Ausnehmend gut gefiel Frühsammer die dahinter steckende Idee (und hier darf man endlich einmal von einer solchen sprechen): Gehackter Spinat, denkbar frisch, untermischt mit Lauch sowie ein kaum gebundenes Hackfleisch, das trotzdem den Zusammenhalt nicht verliert, fügen sich willig in einen Teig von Graden. Nur mit dem Pfeffer ist der Hersteller und Maultaschen-Wirt Ulrich Morof ein bisschen zu übermotiviert umgegangen.

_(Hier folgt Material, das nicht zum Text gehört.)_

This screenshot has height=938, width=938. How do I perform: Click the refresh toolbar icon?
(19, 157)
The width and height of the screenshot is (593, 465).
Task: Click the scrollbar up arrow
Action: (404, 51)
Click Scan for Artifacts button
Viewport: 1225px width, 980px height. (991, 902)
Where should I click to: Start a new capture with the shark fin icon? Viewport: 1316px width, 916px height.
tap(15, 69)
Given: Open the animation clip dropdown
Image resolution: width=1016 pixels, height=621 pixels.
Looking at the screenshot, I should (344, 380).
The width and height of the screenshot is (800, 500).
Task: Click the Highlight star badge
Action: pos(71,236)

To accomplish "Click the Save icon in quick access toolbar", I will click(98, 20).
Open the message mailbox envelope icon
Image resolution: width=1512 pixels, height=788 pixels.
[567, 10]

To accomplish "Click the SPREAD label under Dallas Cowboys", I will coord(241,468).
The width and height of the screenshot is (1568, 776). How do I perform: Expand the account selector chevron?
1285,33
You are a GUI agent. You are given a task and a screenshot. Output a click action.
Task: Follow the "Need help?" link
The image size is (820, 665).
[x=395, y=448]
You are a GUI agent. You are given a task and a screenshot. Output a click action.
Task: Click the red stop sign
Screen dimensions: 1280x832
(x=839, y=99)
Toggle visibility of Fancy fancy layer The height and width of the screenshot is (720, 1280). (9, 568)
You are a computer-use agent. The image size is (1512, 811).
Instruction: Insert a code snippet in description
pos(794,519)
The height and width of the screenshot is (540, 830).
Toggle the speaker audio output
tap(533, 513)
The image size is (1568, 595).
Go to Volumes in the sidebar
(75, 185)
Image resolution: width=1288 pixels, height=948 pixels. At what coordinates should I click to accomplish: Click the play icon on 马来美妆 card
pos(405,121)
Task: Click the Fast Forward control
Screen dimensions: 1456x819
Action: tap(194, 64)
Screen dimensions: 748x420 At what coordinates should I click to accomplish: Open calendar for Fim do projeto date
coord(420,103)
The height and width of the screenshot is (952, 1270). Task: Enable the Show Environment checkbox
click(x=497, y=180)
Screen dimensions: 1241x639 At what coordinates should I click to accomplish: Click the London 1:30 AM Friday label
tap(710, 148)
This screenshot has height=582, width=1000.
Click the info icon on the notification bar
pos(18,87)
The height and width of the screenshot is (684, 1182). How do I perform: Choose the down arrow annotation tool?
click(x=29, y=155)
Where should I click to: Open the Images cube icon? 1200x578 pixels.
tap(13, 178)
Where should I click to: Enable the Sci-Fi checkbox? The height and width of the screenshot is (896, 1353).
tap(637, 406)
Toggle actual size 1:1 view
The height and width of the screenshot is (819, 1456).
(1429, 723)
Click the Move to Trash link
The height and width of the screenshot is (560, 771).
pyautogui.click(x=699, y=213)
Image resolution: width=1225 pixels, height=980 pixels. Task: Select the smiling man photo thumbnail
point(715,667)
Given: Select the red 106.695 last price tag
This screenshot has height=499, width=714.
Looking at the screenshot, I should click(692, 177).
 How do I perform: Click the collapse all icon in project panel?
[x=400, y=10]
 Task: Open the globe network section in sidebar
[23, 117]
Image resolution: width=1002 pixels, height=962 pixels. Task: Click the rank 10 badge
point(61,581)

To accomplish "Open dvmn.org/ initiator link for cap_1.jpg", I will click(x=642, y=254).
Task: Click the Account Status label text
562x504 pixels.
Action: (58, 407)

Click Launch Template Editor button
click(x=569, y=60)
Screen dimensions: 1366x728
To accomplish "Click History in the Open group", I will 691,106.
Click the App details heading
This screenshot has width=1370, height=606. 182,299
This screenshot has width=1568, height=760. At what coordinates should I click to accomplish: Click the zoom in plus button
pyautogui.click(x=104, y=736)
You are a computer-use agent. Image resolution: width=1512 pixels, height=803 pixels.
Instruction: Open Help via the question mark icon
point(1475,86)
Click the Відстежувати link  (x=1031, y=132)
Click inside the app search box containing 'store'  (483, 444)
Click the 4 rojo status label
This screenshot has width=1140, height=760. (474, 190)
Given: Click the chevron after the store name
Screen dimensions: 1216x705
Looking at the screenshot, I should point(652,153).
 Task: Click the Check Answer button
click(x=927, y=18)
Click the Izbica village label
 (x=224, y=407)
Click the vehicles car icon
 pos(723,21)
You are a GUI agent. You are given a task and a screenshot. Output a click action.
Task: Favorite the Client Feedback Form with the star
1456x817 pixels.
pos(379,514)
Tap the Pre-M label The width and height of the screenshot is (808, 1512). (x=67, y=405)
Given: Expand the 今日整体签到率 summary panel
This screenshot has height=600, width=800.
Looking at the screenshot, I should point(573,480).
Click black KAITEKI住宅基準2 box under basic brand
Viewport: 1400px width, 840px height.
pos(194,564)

In dieser Hinsicht hat ihm Barbara Kappel-Weber etwas voraus. Bereits der Anblick der zierlichen Rollen von „Barbara’s Kaffeetafel“ verrät, dass sie mit jener Mischung aus Kompetenz und Liebe gemacht sind, die gerade einfachen, volkstümlichen Speisen soviel Würde verleihen können. Im Unterschied zu allen anderen Probanden bekam es die Runde hier mit einem wahrhaftigen Solitär zu tun. Man merkt sofort: Enorme Erfahrung ging in diese perfekte Einheit aus Teig, Hack, Spinat, Zwiebel und Würze ein. Nichts sticht hervor, keine Zutat geht unter. Ein Zuviel von irgend etwas gibt es nicht, denn Stil fordert Opfer.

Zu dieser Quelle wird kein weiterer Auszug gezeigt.